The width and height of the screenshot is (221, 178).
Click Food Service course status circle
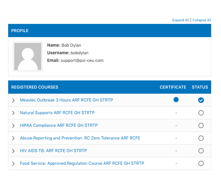tap(201, 163)
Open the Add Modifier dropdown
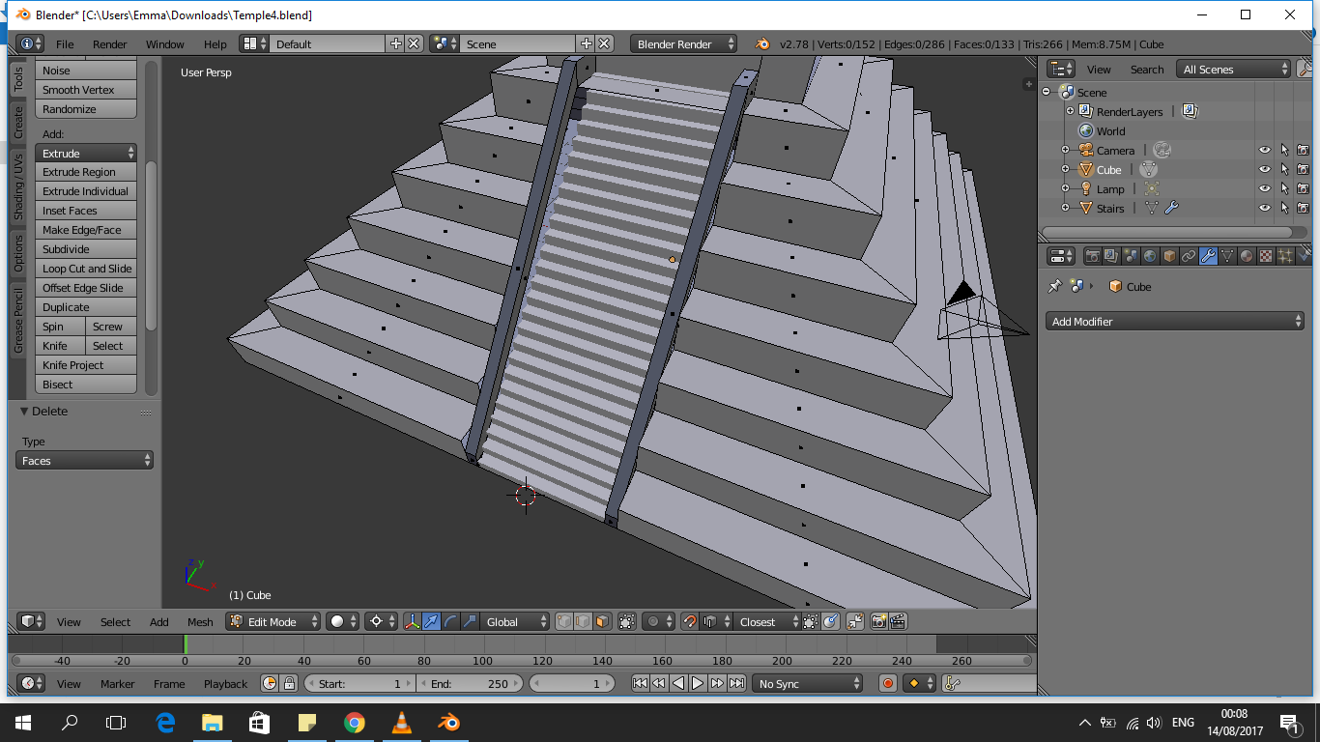Screen dimensions: 1320x742 pyautogui.click(x=1175, y=322)
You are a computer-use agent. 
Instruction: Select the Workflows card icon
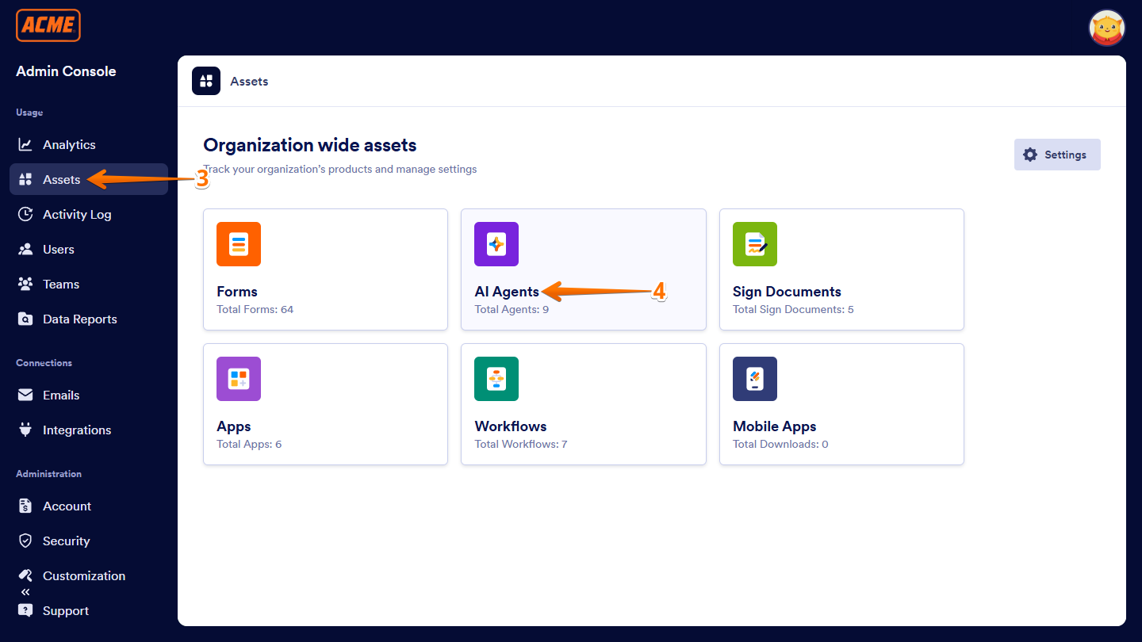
--
▸ Problem to solve:
Could you write out every line above exactly as it stands, with no images?

▸ Answer:
The width and height of the screenshot is (221, 178).
Click Food Service course status circle
tap(201, 163)
Open the Add Modifier dropdown
Screen dimensions: 1320x742 pyautogui.click(x=1175, y=322)
You are a computer-use agent. 
Instruction: Select the Workflows card icon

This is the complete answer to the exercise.